For watchers of politics, there is always the lingering doubt that all this is little more than a reality TV show. So much sound and fury is invested in it, but the points at which any of it really touch our lives are hard to find. In some sense, never has this felt more true than in the year just passed. What is a “historic day” in a world where no one leaves the house? Can “change” ever be said to come, when our horizons have narrowed to little more than the four walls around us?

It is especially true of American politics, which Brits have consumed with voracious pleasure for decades, if not centuries, often at the expense of an interest in European affairs, which affect us far more deeply.

The Trump years quite rightly made many of us wonder whether we should just zone out from all this. Whether the “free world” needed to look elsewhere for leadership.

But, in the end, we obsess over America because it is the largest, greatest manifestation of our values. It is their engine to which our trains are hitched and for a while it looked like it might sputter out of life.

It appears to have survived.

The principle difficulty President Biden faces is that he must seek to build unity but at the same time must disown the excesses of the other side. There must be a return to “facts”, he said, to “the truth”. At the same time, the Republican Party, with or without Donald Trump, appears to be fully in the embrace of post-truth politics. The unity he seeks will not be possible unless that changes.

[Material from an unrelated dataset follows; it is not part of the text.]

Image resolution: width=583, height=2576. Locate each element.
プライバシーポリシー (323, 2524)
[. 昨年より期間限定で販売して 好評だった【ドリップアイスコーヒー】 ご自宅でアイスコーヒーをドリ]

And, in the end, this stuff isn’t just a TV show. America’s struggles with systemic racism, with healthcare, with its opioid epidemic are, by and large, its own problem.

But as Dr Anthony Fauci has warned, the coronavirus crisis is global, and the solution must be global. Even the richest, most selfish people, cannot hope to live a good life in a Covid-19 apartheid world. And the climate crisis is global, too.

That America is under new leadership, and a leadership that understands this, is a cause for profound celebration, and an equally desperate hope that it will last.